§ **Assigned task**: Below are the records. Gather each line that holds "video".
-- Opening Marker --
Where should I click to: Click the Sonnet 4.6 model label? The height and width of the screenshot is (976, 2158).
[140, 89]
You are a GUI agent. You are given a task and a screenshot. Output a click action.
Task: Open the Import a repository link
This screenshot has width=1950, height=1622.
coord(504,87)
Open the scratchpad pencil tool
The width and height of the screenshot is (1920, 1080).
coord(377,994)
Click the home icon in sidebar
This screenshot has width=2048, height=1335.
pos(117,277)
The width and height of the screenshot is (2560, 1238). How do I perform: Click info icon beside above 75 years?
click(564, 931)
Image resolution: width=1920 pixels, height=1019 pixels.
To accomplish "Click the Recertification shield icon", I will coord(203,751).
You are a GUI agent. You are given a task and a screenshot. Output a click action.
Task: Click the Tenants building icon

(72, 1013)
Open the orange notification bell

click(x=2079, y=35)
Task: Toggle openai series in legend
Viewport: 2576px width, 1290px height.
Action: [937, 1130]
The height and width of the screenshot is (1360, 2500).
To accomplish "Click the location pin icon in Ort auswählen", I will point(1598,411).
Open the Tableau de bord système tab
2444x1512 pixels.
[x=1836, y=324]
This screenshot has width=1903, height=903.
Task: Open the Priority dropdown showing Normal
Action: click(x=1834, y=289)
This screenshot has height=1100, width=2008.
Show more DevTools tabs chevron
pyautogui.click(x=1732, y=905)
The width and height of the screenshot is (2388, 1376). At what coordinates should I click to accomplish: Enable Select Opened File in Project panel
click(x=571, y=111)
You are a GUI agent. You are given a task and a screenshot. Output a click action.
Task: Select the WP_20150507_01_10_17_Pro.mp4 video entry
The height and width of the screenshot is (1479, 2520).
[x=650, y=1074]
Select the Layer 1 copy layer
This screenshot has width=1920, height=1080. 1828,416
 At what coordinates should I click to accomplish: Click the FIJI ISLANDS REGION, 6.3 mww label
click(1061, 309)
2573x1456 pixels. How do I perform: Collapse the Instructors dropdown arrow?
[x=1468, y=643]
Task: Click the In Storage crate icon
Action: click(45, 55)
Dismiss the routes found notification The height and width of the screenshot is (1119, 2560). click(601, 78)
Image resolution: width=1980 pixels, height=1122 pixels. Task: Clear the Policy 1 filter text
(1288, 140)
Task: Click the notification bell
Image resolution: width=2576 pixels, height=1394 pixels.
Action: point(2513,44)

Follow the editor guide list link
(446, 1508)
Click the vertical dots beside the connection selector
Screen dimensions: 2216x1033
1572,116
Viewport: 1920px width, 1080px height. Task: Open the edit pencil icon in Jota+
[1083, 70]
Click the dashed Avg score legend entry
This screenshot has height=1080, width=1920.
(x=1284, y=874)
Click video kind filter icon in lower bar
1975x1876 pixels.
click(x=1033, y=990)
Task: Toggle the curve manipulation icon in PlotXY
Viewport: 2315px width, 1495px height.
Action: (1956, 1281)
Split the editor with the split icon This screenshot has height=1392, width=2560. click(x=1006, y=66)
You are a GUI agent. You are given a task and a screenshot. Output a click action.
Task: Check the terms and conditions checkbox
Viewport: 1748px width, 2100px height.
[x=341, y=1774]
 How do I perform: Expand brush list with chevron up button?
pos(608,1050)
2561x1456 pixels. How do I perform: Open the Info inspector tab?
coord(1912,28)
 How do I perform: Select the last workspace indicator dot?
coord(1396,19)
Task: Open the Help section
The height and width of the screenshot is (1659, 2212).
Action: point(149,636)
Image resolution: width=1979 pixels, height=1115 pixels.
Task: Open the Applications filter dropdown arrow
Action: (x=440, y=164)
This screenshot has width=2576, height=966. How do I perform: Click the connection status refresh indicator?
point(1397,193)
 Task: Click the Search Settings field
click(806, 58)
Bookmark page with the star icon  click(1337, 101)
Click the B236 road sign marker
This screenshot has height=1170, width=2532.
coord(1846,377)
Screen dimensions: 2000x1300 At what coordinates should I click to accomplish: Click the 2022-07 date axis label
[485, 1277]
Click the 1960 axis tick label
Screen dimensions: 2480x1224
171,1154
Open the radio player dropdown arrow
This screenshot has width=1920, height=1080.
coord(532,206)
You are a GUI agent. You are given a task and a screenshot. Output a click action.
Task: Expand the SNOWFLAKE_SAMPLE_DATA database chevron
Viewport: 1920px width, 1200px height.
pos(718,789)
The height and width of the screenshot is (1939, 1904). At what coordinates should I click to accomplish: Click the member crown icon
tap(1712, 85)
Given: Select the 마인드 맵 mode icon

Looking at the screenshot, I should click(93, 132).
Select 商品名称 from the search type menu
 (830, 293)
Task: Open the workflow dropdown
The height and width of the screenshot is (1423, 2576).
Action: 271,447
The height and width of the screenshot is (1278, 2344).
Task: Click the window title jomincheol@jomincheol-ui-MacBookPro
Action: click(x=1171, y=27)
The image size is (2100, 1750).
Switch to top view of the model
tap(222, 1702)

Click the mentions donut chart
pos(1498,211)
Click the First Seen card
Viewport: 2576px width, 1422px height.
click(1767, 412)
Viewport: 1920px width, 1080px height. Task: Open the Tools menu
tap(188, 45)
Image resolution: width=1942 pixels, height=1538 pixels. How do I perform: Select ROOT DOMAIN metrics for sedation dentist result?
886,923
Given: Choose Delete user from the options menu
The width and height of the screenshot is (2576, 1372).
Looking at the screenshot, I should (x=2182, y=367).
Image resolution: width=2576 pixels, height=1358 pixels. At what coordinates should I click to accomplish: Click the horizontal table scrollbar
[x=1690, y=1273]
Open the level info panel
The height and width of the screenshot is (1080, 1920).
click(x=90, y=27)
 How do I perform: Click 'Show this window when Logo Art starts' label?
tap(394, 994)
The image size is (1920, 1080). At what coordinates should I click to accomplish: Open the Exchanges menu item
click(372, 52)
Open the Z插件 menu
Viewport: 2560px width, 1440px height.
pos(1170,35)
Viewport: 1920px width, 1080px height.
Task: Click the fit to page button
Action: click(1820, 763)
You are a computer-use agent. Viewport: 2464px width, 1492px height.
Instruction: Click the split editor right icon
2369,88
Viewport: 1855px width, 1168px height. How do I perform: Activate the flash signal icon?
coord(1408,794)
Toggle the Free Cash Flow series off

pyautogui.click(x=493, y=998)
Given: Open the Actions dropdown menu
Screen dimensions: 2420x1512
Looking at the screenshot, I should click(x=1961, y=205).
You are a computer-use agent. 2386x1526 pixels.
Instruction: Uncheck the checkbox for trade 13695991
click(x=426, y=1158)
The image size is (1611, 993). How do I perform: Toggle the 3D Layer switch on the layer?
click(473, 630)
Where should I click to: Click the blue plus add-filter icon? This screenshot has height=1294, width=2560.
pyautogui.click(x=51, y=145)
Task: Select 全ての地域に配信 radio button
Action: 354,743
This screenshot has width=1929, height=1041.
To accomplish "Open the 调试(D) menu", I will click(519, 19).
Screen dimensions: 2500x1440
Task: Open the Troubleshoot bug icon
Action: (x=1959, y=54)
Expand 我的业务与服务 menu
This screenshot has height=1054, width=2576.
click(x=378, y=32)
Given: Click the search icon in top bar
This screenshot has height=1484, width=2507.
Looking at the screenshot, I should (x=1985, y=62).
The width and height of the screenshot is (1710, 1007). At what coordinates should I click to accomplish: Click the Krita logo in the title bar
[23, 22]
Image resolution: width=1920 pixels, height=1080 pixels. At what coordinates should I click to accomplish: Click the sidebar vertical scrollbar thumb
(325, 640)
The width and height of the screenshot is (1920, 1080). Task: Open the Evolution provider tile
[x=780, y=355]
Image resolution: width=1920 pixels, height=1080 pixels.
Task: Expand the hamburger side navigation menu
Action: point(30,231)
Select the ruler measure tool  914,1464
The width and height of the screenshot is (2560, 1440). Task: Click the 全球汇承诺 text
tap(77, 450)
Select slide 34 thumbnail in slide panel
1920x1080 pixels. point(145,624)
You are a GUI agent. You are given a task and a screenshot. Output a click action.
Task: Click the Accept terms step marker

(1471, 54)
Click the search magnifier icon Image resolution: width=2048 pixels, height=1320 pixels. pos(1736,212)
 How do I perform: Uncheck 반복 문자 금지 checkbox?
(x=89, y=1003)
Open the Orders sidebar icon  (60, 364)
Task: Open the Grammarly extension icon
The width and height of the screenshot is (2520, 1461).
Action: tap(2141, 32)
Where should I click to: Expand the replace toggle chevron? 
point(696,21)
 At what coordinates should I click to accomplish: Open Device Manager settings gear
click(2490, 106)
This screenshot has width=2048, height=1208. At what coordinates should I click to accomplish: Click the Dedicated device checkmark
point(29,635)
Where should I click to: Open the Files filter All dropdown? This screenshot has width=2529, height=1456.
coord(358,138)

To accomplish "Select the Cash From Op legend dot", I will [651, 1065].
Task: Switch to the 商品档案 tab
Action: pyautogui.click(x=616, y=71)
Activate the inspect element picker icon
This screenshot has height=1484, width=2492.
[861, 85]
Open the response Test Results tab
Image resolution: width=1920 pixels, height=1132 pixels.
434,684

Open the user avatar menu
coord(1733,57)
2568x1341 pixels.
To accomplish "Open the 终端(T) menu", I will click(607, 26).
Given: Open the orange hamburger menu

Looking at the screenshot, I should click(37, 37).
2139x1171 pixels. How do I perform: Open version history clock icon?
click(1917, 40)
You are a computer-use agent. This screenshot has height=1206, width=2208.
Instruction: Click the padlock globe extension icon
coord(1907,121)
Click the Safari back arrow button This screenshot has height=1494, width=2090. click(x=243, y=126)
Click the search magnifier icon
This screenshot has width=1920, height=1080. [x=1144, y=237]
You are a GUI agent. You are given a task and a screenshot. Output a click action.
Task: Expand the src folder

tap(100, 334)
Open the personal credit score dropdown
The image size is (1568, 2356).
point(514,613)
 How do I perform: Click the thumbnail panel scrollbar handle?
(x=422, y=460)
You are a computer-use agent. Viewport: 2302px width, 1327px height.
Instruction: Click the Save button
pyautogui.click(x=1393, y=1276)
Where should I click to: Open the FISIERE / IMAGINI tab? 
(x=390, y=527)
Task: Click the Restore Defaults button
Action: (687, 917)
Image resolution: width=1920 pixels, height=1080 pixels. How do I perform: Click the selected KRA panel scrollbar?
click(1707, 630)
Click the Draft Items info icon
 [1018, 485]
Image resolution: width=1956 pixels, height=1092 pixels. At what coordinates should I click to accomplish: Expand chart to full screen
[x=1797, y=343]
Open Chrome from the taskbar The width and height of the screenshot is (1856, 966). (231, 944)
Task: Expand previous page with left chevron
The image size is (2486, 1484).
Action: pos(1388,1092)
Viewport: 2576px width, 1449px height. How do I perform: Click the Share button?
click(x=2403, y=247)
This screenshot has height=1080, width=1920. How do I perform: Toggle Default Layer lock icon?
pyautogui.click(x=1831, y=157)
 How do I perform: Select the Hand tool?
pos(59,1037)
-- Closing Marker --
§ **Solution below**:
Task: Select the WP_20150507_01_10_17_Pro.mp4 video entry
Click video kind filter icon in lower bar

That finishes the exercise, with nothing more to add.